» Task instructions:
- a) In the snowboard binding thread, what brand does Brewtown name as having an adjustable heelcup for centering the boot?
- b) Carry on the snowboard binding thread from the point where its final post stops.

» Passage given:
------------
I remember wanting to do exactly what you said, turn the disc 90°, and it didn't work cos the teeth didn't bite, plate didn't fit that way and I was just thinking duh! Why?!
With old Burton bindings it was possible. Seems like a stupid thing to me as well.


----------



## Vincentttt (Aug 14, 2016)

Brewtown said:


> Burton bindings are great [..] but then you're stuck with no ability to adjust edge to edge to center your boot.


Can you tell my which model of bindings offers a disc enabling at the same time lateral and stance adjustment ?
I've never seen such disc.


----------



## Brewtown (Feb 16, 2014)

Vincentttt said:


> Can you tell my which model of bindings offers a disc enabling at the same time lateral and stance adjustment ?
> I've never seen such disc.


Union. It's not the disc, but they have an adjustable heelcup so you can perfectly center your boot while the disc allows for standard stance width adjustment.

The really crappy thing about Burton is that even if your OK with sacrificing stance width adjustment in order to center your boot, the disc is basically just 3 preset slots rather than an open track like most other companies discs, so your even more limited in the range of adjustments you can make. I'm super picky about getting centered edge to edge so Burton bindings just don't work for me.


----------



## Vincentttt (Aug 14, 2016)

Actually you're right !!!

It is litteraly impossible to get my boots centered with the Cartel Re:Flex size L and my 11 Ions.
By default, my boots are way too much toward heel, as if the bindings were too large.
------------
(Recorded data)

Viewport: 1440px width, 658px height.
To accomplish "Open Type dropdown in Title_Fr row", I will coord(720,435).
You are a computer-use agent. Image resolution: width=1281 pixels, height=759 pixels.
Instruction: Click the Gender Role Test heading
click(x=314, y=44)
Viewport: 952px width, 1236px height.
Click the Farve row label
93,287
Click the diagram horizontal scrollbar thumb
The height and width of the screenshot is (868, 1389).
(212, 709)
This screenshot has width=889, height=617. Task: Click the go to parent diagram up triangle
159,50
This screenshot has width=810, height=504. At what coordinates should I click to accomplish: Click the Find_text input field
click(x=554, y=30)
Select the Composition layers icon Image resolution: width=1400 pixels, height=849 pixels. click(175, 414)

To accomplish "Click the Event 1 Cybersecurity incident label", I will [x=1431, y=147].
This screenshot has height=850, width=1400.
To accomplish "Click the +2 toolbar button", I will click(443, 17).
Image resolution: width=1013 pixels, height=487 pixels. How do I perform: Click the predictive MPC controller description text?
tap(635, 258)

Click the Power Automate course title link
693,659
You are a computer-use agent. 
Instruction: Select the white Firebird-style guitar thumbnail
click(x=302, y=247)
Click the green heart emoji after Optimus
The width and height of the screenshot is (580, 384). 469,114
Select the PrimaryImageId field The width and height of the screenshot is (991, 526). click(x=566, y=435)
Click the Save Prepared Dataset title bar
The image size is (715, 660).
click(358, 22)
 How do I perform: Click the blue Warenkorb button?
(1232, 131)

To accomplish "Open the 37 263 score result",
------------
» Final answers:
- a) Union.

- b)
Even with the special disc to heel/toe adjust, I still miss a bit of adjustment toward toe.
And I loose the ability to lateral adjust.
Worst match ever :/


----------



## Phedder (Sep 13, 2014)

Vincentttt said:


> Actually you're right !!!
> 
> It is litteraly impossible to get my boots centered with the Cartel Re:Flex size L and my 11 Ions.
> By default, my boots are way too much toward heel, as if the bindings were too large.
> ...


You need Medium bindings for size 11 boots.


----------



## Clevocapri (Jun 7, 2014)

Vincentttt said:


> Actually you're right !!!
> 
> It is litteraly impossible to get my boots centered with the Cartel Re:Flex size L and my 11 Ions.
> By default, my boots are way too much toward heel, as if the bindings were too large.
> ...



I had the exact same problem. 

I fixed it buy selling them and getting NOW Drives! Haha


----------



## Vincentttt (Aug 14, 2016)

Damn... why so much people and even Burton's customer service are saying that for size 10.5+ you need large Re:Flex when it is physically impossible to get the boots centered ?!

I assume these guys actyally have no clue what is a proper set-up board/binding/boot.


----------



## neni (Dec 24, 2012)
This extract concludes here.